Site information
- Type: Military airfield
- Controlled by: United States Army Air Forces

Location
- Coordinates: 10°56′53″N 125°00′37″E﻿ / ﻿10.94806°N 125.01028°E

Site history
- Built: 1943
- In use: 1943-1945

= Dulag Airfield =

World War II airfield in Leyte, Philippines

Dulag Airfield is a World War II airfield located near Dulag in the province of Leyte, Philippines. It was closed after the war.

==History==
The airfield was built by the Japanese during the Occupation of the Philippines in 1943. Seized by the Americans shortly after the Leyte Landing in November 1944. Seabees from the 61st CB improved and widened the runway with a double set of revetments plus taxiways to the side. The facility was turned into a major base.

Major units assigned were:
- 3d Bombardment Group		 (16 November-30 December 1944)
- 22d Bombardment Group (15–26 November 1944)
- 345th Bombardment Group (12 November 1944 – 1 January 1945)
- 475th Fighter Group	 (28 October 1944 – 5 February 1945)
- 2d Combat Cargo Group		 (May-20 August 1945)
- 317th Troop Carrier Group (17 November 1944 – 17 March 1944)
- 418th Night Fighter Squadron		 (14–30 November 1944)

It was abandoned after the war and today it is an agricultural area. A road runs along the same position of the main runway.

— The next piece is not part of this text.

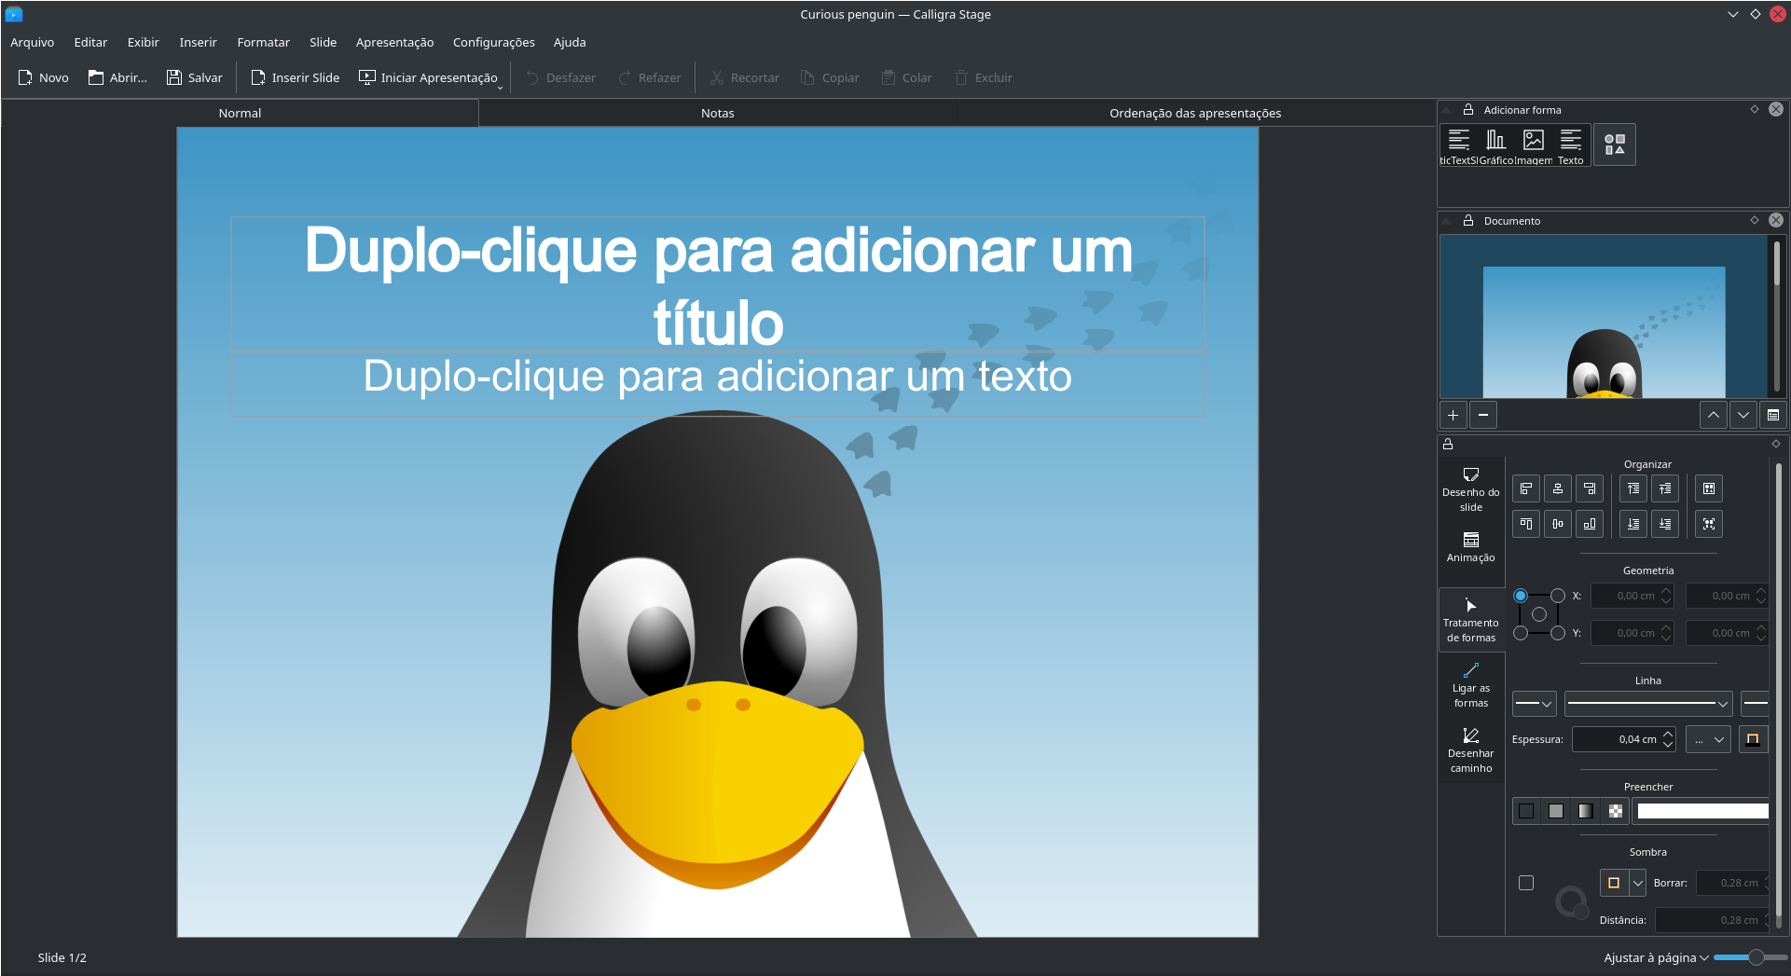This screenshot has height=976, width=1791.
Task: Select the Gráfico chart shape icon
Action: point(1495,144)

A memorial is built at the former airfield, with a plaque and an airplane model on a concrete pad. The memorial plaque reads: "World War II Airfield - Brgy. Rawis Dulag, Leyte, Philippines. Constructed by the Japanese Imperial Army supported by free labor from the Dulagnons. Taken over by the Allied liberation forces in 1944, improving and widening the area with steel matting runways. Fighter and bomber planes were stationed here through the war days."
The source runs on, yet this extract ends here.